» **Qué hacer**
Vuelve a escribir literalmente el fragmento del texto sobre el opio en Afganistán que comienza en "Y el último" y termina en "récord del 2017.".

La respuesta es: muy poco.
Cuando terminó la campaña aérea, el ejército estadounidense informó que “la producción de drogas en Afganistán se mantuvo en niveles elevados”.
Y el último informe de la ONU muestra que el opio se cultivó en 263.000 hectáreas en 2018, un 20% menos que en el 2017.
Pero ese declive no fue por la acción militar.
La ONU dice que la producción de amapola disminuyó debido a una sequía en el norte del país y precios significativamente más bajos después de la cosecha récord del 2017.
El Inspector General Especial para la Reconstrucción de Afganistán (SIGAR, por sus siglas en inglés), John Sopko, no ahorra palabras para definir a Afganistán como un “narcoestado”.
Sopko anotó que espera que las conversaciones que actualmente están teniendo lugar entre funcionarios estadounidenses y talibanes conduzcan a algún tipo de acuerdo de paz.
Pero, a la vez, cree que el crecimiento de esta enorme economía del opio ha hecho que Afganistán sea cada vez más inestable.
Según Sopko, el opio ahora representa alrededor de un tercio del PBI de Afganistán. Es, con mucho, el mayor cultivo comercial del país y proporciona casi 600.000 empleos de tiempo completo.

» **Material proporcionado**
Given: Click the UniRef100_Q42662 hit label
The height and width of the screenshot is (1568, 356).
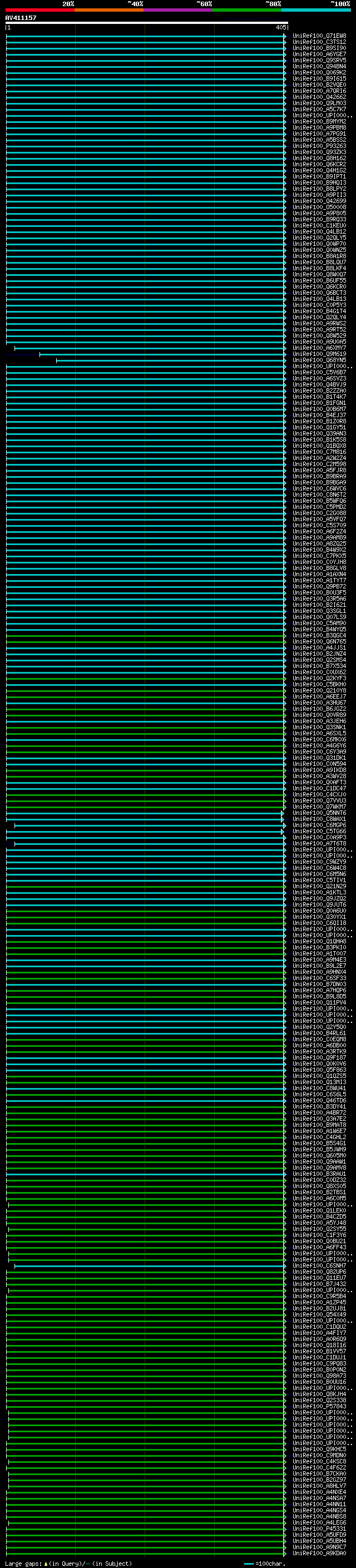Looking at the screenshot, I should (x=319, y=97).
---
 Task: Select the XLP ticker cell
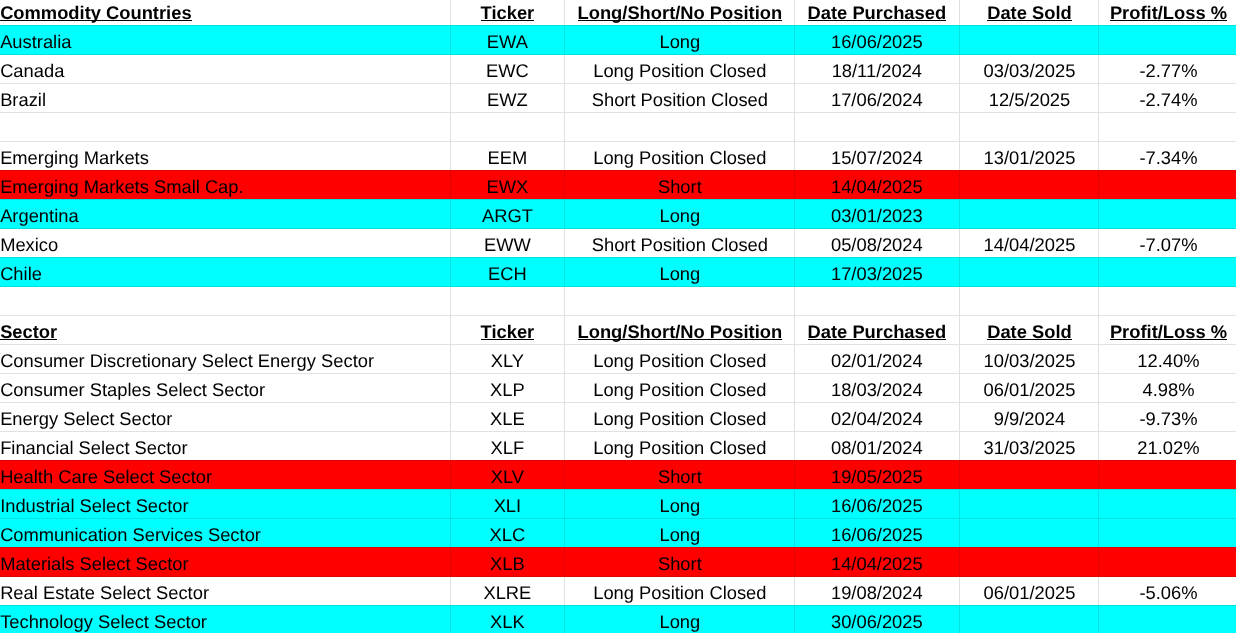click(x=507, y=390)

» **Respuesta al problema**
Y el último informe de la ONU muestra que el opio se cultivó en 263.000 hectáreas en 2018, un 20% menos que en el 2017.
Pero ese declive no fue por la acción militar.
La ONU dice que la producción de amapola disminuyó debido a una sequía en el norte del país y precios significativamente más bajos después de la cosecha récord del 2017.